### Complete the following
A. Set down the stretch of the token-comparison walkthrough from "# 1. Take all" through "torch.cat([accepted_ids, next_token], dim=0)", word for word.
B. Resume the token-comparison walkthrough from its final line.

Now we compare the scout's path with the general's preferred path, one step at a time. We stop as soon as we find a mismatch.

| Position | Draft Model's Token | Target Model's Preference | Result   |
|----------|-----------------------|-----------------------------|----------|
| 1        | ...                   | ...                         | Match?   |
| 2        | ...                   | ...                         | Match?   |
| ...      | ...                   | ...                         | ...      |

In [6]:
print("--- Step 3: Comparing draft against target preferences ---")
num_matched_tokens = 0
for i in range(draft_candidate_ids.shape[1]):
    draft_token = draft_candidate_ids[0, i]
    target_token = target_preferred_ids[0, i]
    
    print(f"Pos {i+1}: Draft ('{tokenizer.decode(draft_token)}') vs Target ('{tokenizer.decode(target_token)}')")
    
    if draft_token == target_token:
        print("  ✅ Match!")
        num_matched_tokens += 1
    else:
        print("  ❌ Mismatch! Halting comparison.")
        break

print(f"\nNumber of matched tokens: {num_matched_tokens}")

--- Step 3: Comparing draft against target preferences ---
Pos 1: Draft (' is') vs Target (' is')
  ✅ Match!
Pos 2: Draft (' to') vs Target (' to')
  ✅ Match!
Pos 3: Draft (' use') vs Target (' use')
  ✅ Match!
Pos 4: Draft (' a') vs Target (' a')
  ✅ Match!
Pos 5: Draft (' simple') vs Target (' single')
  ❌ Mismatch! Halting comparison.

Number of matched tokens: 4


### Step 4.4: The Outcome (Constructing the Final Output)

Based on the comparison, we can now form our final output for this step. The rule is:

**`final_tokens = [all matched tokens] + [the target's 'correct' token at the mismatch point]`**

If all tokens matched, the second part is simply the next token the target model would have generated anyway.

In [7]:
print("--- Step 4: Constructing the final accepted sequence for this step ---")

# 1. Take all the tokens that matched
accepted_ids = draft_candidate_ids[0, :num_matched_tokens]

# 2. Take the target's token at the next position 
# (This is either the correction at the mismatch point, or the next token if all matched)
if num_matched_tokens < target_preferred_ids.shape[1]:
    next_token = target_preferred_ids[0, num_matched_tokens].unsqueeze(0)
    final_accepted_ids = torch.cat([accepted_ids, next_token], dim=0)
else: # This case is rare, means we ran out of target preferences
    final_accepted_ids = accepted_ids

print(f"Matched Tokens Accepted: '{tokenizer.decode(accepted_ids)}'")

### Source material
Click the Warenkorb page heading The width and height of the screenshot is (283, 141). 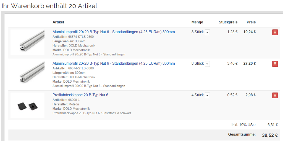pos(49,6)
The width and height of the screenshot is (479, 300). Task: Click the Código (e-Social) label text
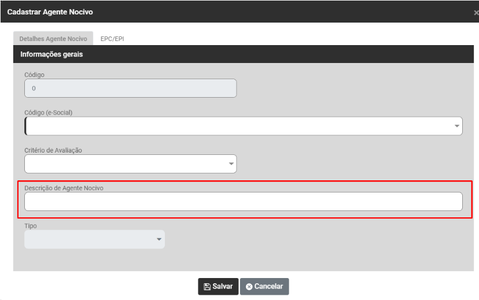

### Task results
A.
# 1. Take all the tokens that matched
accepted_ids = draft_candidate_ids[0, :num_matched_tokens]

# 2. Take the target's token at the next position 
# (This is either the correction at the mismatch point, or the next token if all matched)
if num_matched_tokens < target_preferred_ids.shape[1]:
    next_token = target_preferred_ids[0, num_matched_tokens].unsqueeze(0)
    final_accepted_ids = torch.cat([accepted_ids, next_token], dim=0)

B.
if num_matched_tokens < target_preferred_ids.shape[1]:
    print(f"Correction/Extension Token: '{tokenizer.decode(next_token)}'")

# Update our full context
new_context_ids = torch.cat([current_context_ids, final_accepted_ids.unsqueeze(0)], dim=1)

print("\n--- SUMMARY OF THIS STEP ---")
print(f"Tokens generated this step: {len(final_accepted_ids)} -> '{tokenizer.decode(final_accepted_ids)}'")
print(f"Target Model expensive calls: 1")
print(f"New Context: '{tokenizer.decode(new_context_ids[0])}'")

--- Step 4: Constructing the final accepted sequence for this step ---
Matched Tokens Accepted: ' is to use a'
Correction/Extension Token: ' single'

--- SUMMARY OF THIS STEP ---
Tokens generated this step: 5 -> ' is to use a single'
Target Model expensive calls: 1
New Context: 'There are different ways to optimize LLM inference. One is to use a single'


## 5. Conclusion

And that's the core loop! In this single step, we generated **multiple tokens** but only paid the high computational cost of the `gpt2-medium` model **once**. 

The potential for a 2-3x speedup comes from this simple fact: if the small draft model is a reasonably good guesser, we can accept many of its tokens in parallel, breaking the one-token-at-a-time bottleneck of traditional autoregressive generation. And because the powerful target model always gets the final say, there is **no loss in output quality**.

In [9]:
# Clean up models from memory
del target_model
del draft_model
if torch.cuda.is_available():
    torch.cuda.empty_cache()
    print("\nCleaned up models and emptied CUDA cache.")


Cleaned up models and emptied CUDA cache.